Cuca Fundida

A noite foi de sono moído e por isso li até quase o dia raiar, mesmo sabendo dos vários compromissos e pendências da exposição Diálogos do Inconsciente, em Lajeado. Enquanto espero pela livreira Stela, meu olhar cruza com o livro “Cuca Fundida” de Woody Allen. A identificação foi imediata.

Do autor li o brilhante “Adultérios”.

“Cuca fundida” é estranho. Literatura fantástica estranha. Estranhamente, é só o que tenho a dizer.

Camaleões humanos

E quem já não se sentiu plagiado ou roubado como ser humano?

Quando a própria identidade é o objeto a ser saqueado e tomado.

“Examinemos esse autêntico arquétipo que, esperamos, venha a figurar um dia nos manuais, constituindo uma nova noção psicológica, o zeliguismo, a exemplo do que ocorreu com o masoquismo (derivado de Sacher-Masoch) ou com o dom-juanismo (a partir do mito de Don Juan. O termo pode até soar mal, mas designa de forma apropriada uma realidade significativa.

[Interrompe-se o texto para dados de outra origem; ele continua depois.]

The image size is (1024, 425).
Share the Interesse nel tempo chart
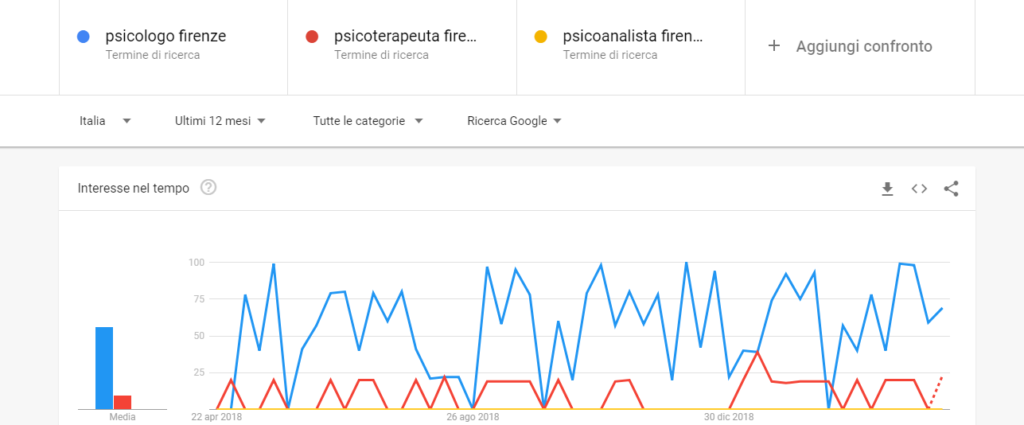951,189
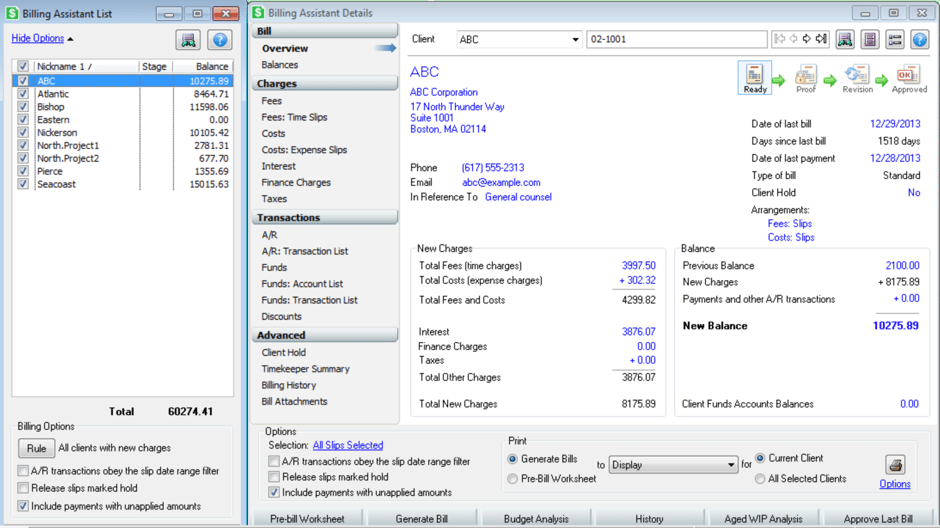This screenshot has height=528, width=940.
Task: Go to the next client record arrow
Action: [807, 40]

Psicanalista de origem polonesa, Helene Deutsch foi pioneira na descrição de um tipo análogo de personalidade, que ela batizou de personalidade as if (“como se”). Nestes indivíduos a identidade é flutuante, mal-ancorada. Eles conseguem se estabilizar apropriando-se da imagem de um outro, espelhando-se de maneira mimética em pessoas próximas. Procurar agir, pensar e sentir como quem está diante deles dá a esses indivíduos uma consistência, um simulacro de coerência. Essa imitação extrema impede a experiência de ruptura, da errância, permite a eles unificar-se, integrar pensamento e sensação.

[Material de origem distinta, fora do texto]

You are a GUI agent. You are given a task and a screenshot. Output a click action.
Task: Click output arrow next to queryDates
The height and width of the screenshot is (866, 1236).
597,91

As personalidades as if nos parecem inconsistentes. São sede de uma energia não orientada que pode se traduzir em percepções estranhas: impressão de ser atravessado por correntes elétricas, sensação difusa de dor, etc. Essas personalidades não tem de fato objetivos, mas isto não está relacionado à dificuldade de assumi-los, que é uma dificuldade central nas neuroses. Imitar a imagem, as palavras, os gestos do outro, agarrar-se a um texto são modos de concentrar numa direção, canalizar um pouco estes fluxos e de dar a estes indivíduos uma coerência, preenchendo-os.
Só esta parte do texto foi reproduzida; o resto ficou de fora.